A New Picture EmergesBy Jennifer Lawinski | Posted Thursday, February 09, 2012 20:02 PM
By Samuel Greengard
Basic economics tells us that what's rare is more valuable. A century ago, simply possessing a photograph of a person or an event was a remarkable thing. Any single photograph was something to covet and cherish. Even in the 1990s, photography was a relatively expensive and finite activity. You had 24 or 36 pictures on a roll and if you ran out of film you were done. Consequently, you had to plan and conserve your shots.
Today, we take digital cameras and photos for granted. Samsung says that there are more than 2.5 billion digital cameras in use around the world. In fact, it's increasingly difficult to find a phone that doesn't include a camera. The pictures we snap--just about anywhere and at any time--appear on Facebook, Flickr and an assortment of other sites. They also appear on digital photo frames that cycle through hundreds or thousands of images every day.
It's safe to say that we now capture an endless stream of moments--many of them thoroughly meaningless--that are transformed into data.
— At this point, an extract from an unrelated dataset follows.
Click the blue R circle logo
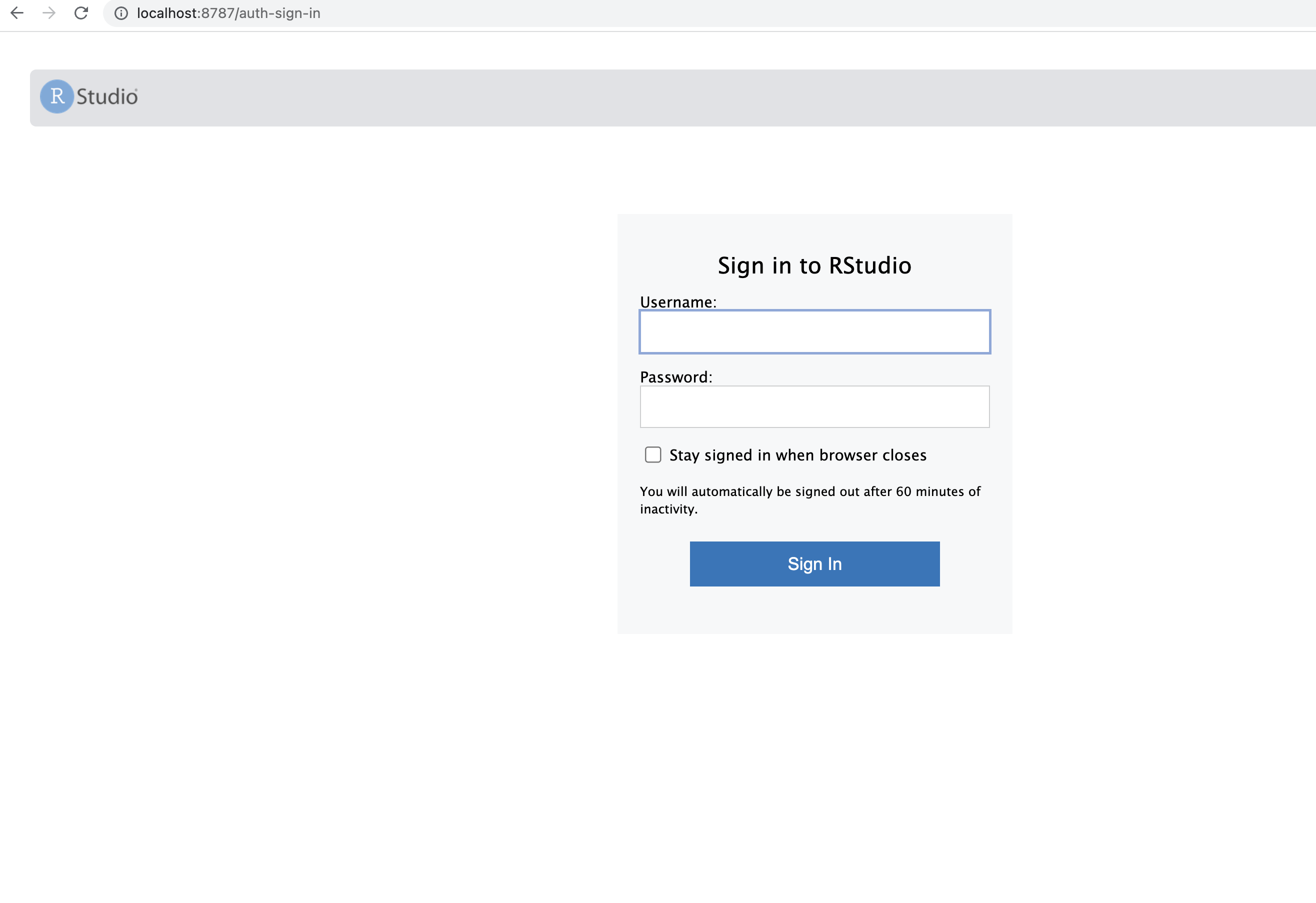Image resolution: width=1316 pixels, height=903 pixels. pyautogui.click(x=56, y=96)
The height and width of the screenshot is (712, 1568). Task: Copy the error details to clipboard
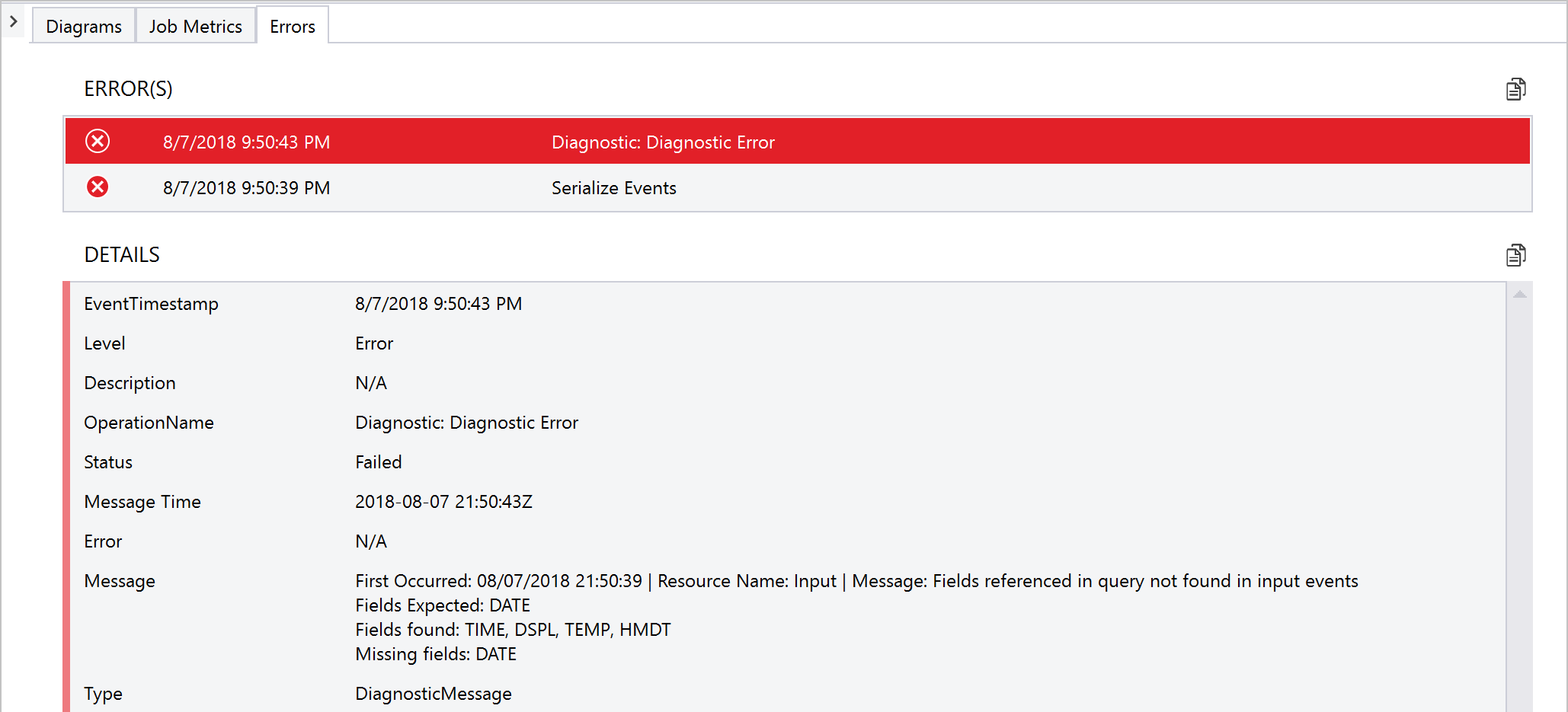click(x=1516, y=255)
Occasionally, we snap something amazing or a citizen journalist documents an amazing event in some faraway place. However, digital currency is very different than physical currency. Post a photo or video on Facebook and it takes on a different meaning--sometimes a greater meaning--based on the ability to attract comments from friends, family and others.
Researchers are only beginning to understand how virtual possessions--photos, music, books, game badges, online friends and other digital booty--change our thinking and behavior. "There is a lot of evidence to show that value accrues very differently for digital things," observes John Zimmerman, an associate professor at Carnegie Mellon University and a leading researcher in the field. In some cases, an artifact may actually mean less than the people and comments surrounding it. Or it may possess remarkable ephemeral value and then fall off the edge of the earth.
In the end, perhaps only one thing is clear: the definition of possessions is changing and a brave new world of virtual materialism is emerging. Conventional economic principles may not apply.